Imagina abrir a porta e se deparar com câmeras apontadas para dentro de casa. Ou ter que se espremer em meio a uma multidão para chegar à padaria. Não poder relaxar em silêncio no banco da praça nem na areia da praia. Em casos extremos, ser obrigado a deixar a própria cidade por causa do preço exorbitante do aluguel e da escalada do custo de vida. Por essas e outras situações-limite, em alguns dos mais famosos destinos turísticos do mundo, os moradores não querem voltar ao “normal”.
São lugares onde, ironicamente, o período de quarentena deu um respiro aos habitantes, sufocados pelo overturismo.
Barcelona, Lisboa, Berlim, Madri, Amsterdã e Dubrovnik estão entre os locais que sofrem com o problema, mas Veneza é o exemplo mais emblemático de uma cidade praticamente transformada em “museu para turista ver”. Um processo de desumanização nada positivo.
Em 70 anos, o destino viu a população minguar a menos de um terço (de 175 mil para 51 mil pessoas), enquanto a média anual de visitantes extrapola os 30 milhões. A maioria trazidos por grandes cruzeiros para passeios de apenas algumas horas, que quase não deixam recursos na cidade, mas são suficientes para superlotar as vielas estreitas, poluir os canais e danificar as já fragilizadas fundações dos edifícios locais.

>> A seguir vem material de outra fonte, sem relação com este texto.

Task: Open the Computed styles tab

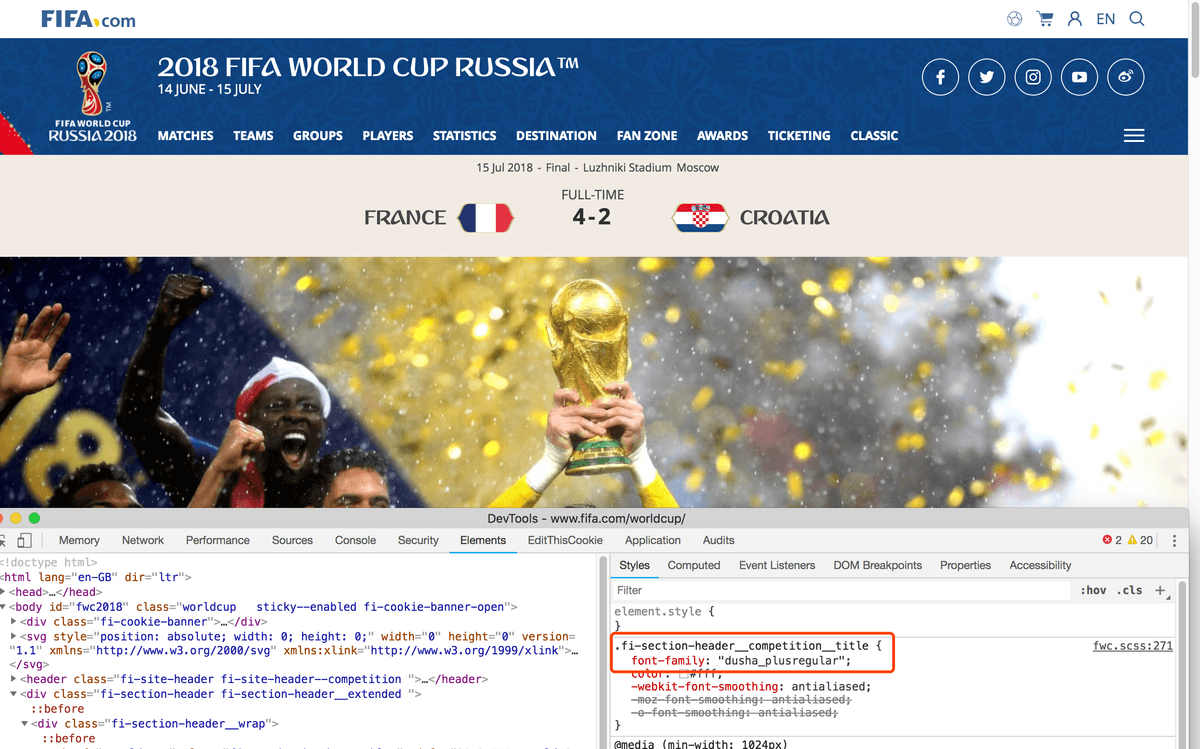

Tudo o que os moradores não querem mais depois de experimentar a paz imposta pela pandemia. Mesmo quem nunca foi à Veneza se impressionou com as imagens das águas límpidas e do ressurgimento da vida marinha que correram o mundo.
Com a perspectiva da reabertura aos turistas estrangeiros, manifestantes foram às ruas. Ao longo do cais, fizeram um cordão humano com cartazes em que se liam os slogans “Não aos grandes navios” e “Veneza não se come”.
É o apelo contra a massificação e por um modelo mais equilibrado de turismo, como o que deseja a funcionária pública Giulia Vianello.
"Veneza durante esses meses de emergência da covid-19 me fez tremer e sonhar. Senti medo de contágio, em uma cidade que, devido à sua arquitetura sinuosa, força as pessoas a se tocarem continuamente. Mas o lockdown também me fez acariciar o sonho de morar em uma cidade adequada para os habitantes. Andar pelas ruas silenciosas, observar o Grand Canal lisinho, caminhar em uma praça semideserta de San Marco foi um prazer que levarei em meu coração”, resume a veneziana, na esperança de um “renascimento” que possibilite a convivência harmoniosa com os visitantes, sem comprometer o bem-estar dos moradores.